Wednesday, January 10, 2007

The People's Act of Love by James Meek

I got nervous when I saw Brent had finished another book, because Lord knows I can't have him tied with me. So I hurried to finish my current book, The People's Act of Love.

Here's a synopsis as best I can write: A mysterious man named Samarin appears in the Siberian town of Yazyk, which is populated by a sect of Christians who castrate themselves in order to keep themselves from sin. Samarin claims that he's escaped from a gulag called the White Garden, and has been followed by a cunning murderer named the Mohican who wants to eat him. Meanwhile the "widow" Anna Petrovna who has followed her castrate husband to Yazyk takes an interest in Samarin, which angers her lover Lieutenant Mutz, second-in-command of a troop of Czech soldiers who have been marooned in Yazyk thanks to the Russian Revolution and live in fear of an imminent attack by Red factions.

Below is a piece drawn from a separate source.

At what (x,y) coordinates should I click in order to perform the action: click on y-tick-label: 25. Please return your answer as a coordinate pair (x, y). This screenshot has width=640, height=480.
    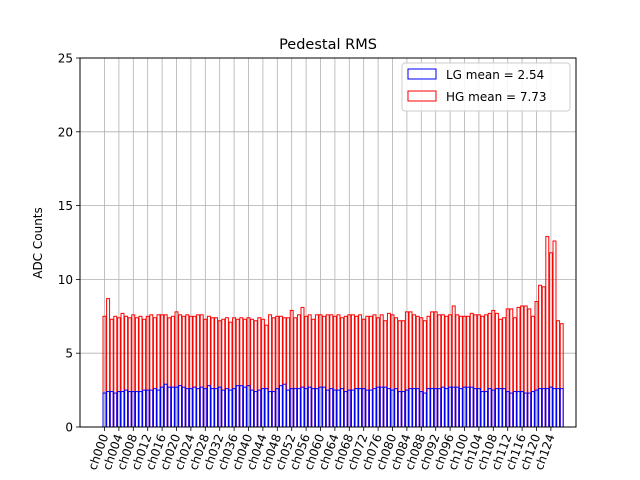
    Looking at the image, I should click on (66, 59).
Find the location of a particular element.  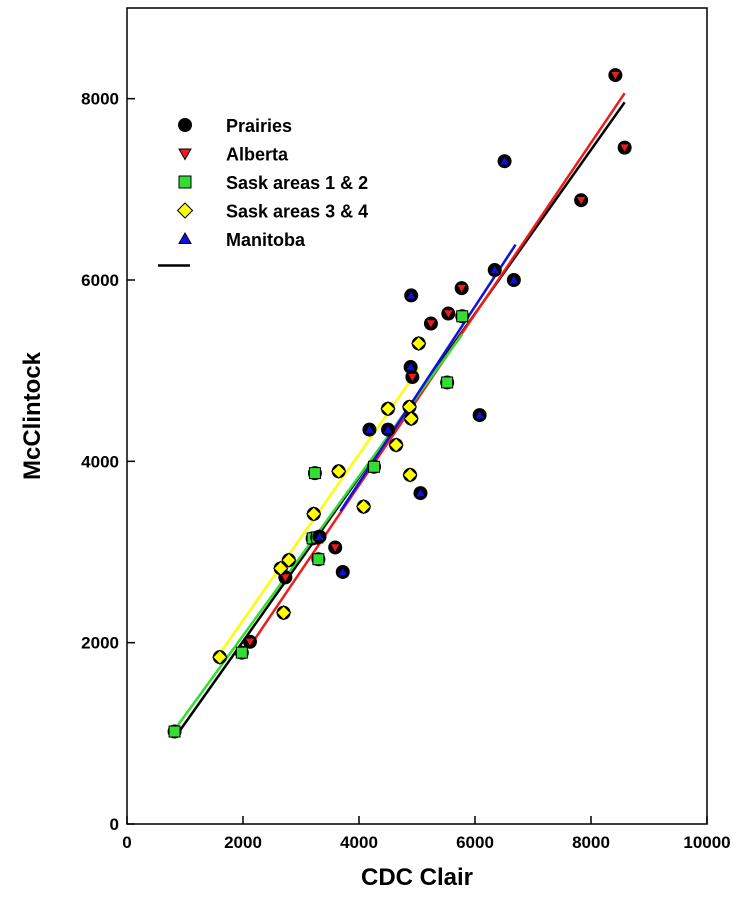

y-tick-label: 4000 is located at coordinates (100, 462).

It's like a crazier version of Dr. Zhivago.


Whew. There's a lot to love about this book, like that strange plot (which borrows the tales of the castrates and stranded Czechs from actual historical sources), and the metaphorical scope of the novel, which deals with the nature of faith and sacrifice. Anna Petrovna hates her former husband for the faith that made him castrate himself, and all manners of faith indiscriminately, including Communism. In Samarin, a many-faced man and ubermensch who feels he above all notions of right and wrong, she faces the logical conclusion of her hate. Meanwhile, her castrate husband, Gleb Balashov, must deal with the irrevocable destruction of the promise he made to her in marriage--lots of complex feelings and storylines in there.


But there were a few things about this book that bothered me, as well. For a book that centers itself around the contrasts between characters, they can be nebulously characterized. The thing that bothered me the most is that they all tend to speak in the same metaphysical, disjointed language, which really prevents the characters from popping out. There's a passage in which Balashov writes to Anna Petrovna, "I am a plain writer," and then goes on to write, "They had something of another world about them; smooth skin and soft voices and ageless faces." Sometimes overly thought-out dialogue is worse than dialogue which isn't thought out at all. I like this book, but given the choice I'd just read Dr. Zhivago again.